You Got A New Friend, Well I Got Homies




                 It was not the brightest of the days, but it was bright enough. My room didn’t look so colourful for ages. It felt as if everything had been swallowed by grief up until this point. To my surprise I woke up at 7 in the morning without an alarm. I stared at the ceiling and her face came to my mind. I swiftly turned around with my face against the pillow and screamed her name. It felt so good, saying her name out loud. Though I tried to muffle my voice but at that point I noticed that my roommate had just woke up and was staring at me.

“Kya ho gaya bhai? Koi pareshani?”

I looked at him and then at the ceiling, carefully arranging my thoughts.

“Bhai, dil mein bohot dard ho raha hai. Kya kiya jaye?”

He beamed at me first and then started laughing.

“Chaliye fir guru ji ke paas. Ladki ka naam aur symptoms bol aatein hai. Fir raat mein pura neat marenge.”




Samar never failed to get the best out of me. Even when I was at my deepest unfathomable low. But today was different; I wasn’t feeling sad to begin with. Maybe, for the first time in my life, I understood the phrase of getting ‘butterflies’ in one’s stomach.

“Samar bhai, aaj guru ji se nahin milenge; khud hi Akshada se batiyaenge.
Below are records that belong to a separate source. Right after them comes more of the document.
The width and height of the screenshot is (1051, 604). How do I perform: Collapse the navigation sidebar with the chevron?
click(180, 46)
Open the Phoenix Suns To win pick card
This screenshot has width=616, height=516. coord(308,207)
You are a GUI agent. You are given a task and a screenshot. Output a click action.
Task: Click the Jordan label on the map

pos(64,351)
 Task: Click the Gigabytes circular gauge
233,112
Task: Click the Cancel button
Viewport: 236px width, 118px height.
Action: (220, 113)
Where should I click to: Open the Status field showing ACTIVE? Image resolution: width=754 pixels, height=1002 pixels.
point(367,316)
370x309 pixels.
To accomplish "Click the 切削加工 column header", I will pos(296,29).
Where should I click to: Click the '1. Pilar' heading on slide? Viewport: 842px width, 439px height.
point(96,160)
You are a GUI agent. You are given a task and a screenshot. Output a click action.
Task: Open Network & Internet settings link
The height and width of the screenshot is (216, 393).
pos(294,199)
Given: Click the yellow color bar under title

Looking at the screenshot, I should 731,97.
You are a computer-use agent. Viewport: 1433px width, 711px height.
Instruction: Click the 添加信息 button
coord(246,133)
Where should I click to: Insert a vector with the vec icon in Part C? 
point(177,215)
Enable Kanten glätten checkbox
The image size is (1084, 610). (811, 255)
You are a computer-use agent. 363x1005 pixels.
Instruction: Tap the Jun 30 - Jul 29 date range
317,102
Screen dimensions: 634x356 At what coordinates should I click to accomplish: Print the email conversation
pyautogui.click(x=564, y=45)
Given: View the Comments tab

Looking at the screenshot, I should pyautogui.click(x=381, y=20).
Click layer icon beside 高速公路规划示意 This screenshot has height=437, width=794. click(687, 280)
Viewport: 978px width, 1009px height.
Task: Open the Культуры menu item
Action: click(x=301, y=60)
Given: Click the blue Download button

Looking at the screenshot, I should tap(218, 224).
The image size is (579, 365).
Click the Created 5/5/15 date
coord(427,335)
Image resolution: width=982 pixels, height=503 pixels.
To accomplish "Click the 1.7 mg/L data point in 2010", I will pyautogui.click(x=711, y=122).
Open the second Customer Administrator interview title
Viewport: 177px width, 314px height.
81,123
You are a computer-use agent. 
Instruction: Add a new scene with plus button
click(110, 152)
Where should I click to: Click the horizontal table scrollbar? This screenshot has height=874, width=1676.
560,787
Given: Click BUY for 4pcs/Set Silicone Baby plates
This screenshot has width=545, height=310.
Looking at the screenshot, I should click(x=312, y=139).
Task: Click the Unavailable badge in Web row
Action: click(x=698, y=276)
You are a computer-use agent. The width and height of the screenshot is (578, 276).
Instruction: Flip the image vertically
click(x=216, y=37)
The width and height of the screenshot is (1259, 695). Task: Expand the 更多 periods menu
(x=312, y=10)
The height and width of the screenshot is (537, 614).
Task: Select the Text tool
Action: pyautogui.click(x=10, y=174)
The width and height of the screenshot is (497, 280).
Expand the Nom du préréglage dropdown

Ya toh unka dil le aayenge nahi toh apna thaili mein baandh wahin chhod ayenge.”

I got up and sat on my bed with my feet touching the ground; it was cold. Samar still lay on his and turned around covering himself with his blanket; once again.

“Raat mein neat maarna hi padega lagta hai.”

I chuckled and went inside the washroom. I had exactly 9 hours before I’d go and meet Akshada. But this meeting would be different. I had already told her to come to the James St. Park, few blocks away from the college back gate, at around 4 o’clock.

I had something very important to discuss.

Moreover, my dear Samar had advised me not to mention any such thing via electronic correspondence. And I too felt that talking in person would have a greater impact. I absolutely did not fear any rejections. It’s just that I feared never letting her know how I felt. It was about 1 in the afternoon when I went inside the supermarket to browse through chocolates. I know it would be really embarrassing to wait for someone with flowers and chocolates in hand thus, keeping that in mind, I took the most expensive one in the smaller sizes. My past 3 months with Akshada were coming back to me in flashbacks. How I had met her, sitting next to her in class, her texts on WhatsApp, those ridiculously long LOLs, her smile, her odd dress at this party which she totally thought was cool (I thought otherwise), her copy of P.S. I Love You, her …

“Excuse me, sir!”

The lady at the billing counter was calling me. I couldn’t help but smile rather shyly whilst looking down and trust me, I hadn’t seen this coming. She was an amazing friend and I did have crushes back at school, but this was something different. On a way grander scale. Yes, she was not perfect and sometimes we had very contrasting thoughts, but her imperfections themselves made her perfect. Wow, I can’t imagine I could fathom such a deep thought worth going in a ‘feel trip’.

I was treading down the wet pavements surrounding the park and I was still about 10 minutes early. I saw her. She was holding him coyly around the waist and walking towards their nearest park gate. They were laughing about something and I saw him kiss her forehead. The day wasn’t as bright as it seemed before. In that hot afternoon, I felt like I needed 3 blankets to stay warm. I placed the flowers and the chocolates on the bench where I was sitting and walked away.

“Samar … yaar …”
I couldn’t say a word on the phone. Because it fucking hurt. It hurt me more than I thought it would.

“Kya yaar? Baat kari?”

He paused for a while and then silently asked, “Old Monk ya fir Smirnoff?”

I understood what he meant.

“Kisi aur ke saath thi woh…”

There was silence from his side. After a while, which indeed felt like an eternity, he spoke.

“Matlab raat ko Shiv ji maarna padega. Koi nahi … tu aa bas.”




I started laughing. Shiv ji is nothing but what we both call Chivas Regal. And I don’t understand at all how Samar makes me smile but he’s absolutely best at what he does.

A lot has changed since that unfateful day, but not Samar. And after all these years I can now understand how our friendship and Shiv ji healed my bleeding wounds. I had left my heart on a bench at James Street. And it has been there since.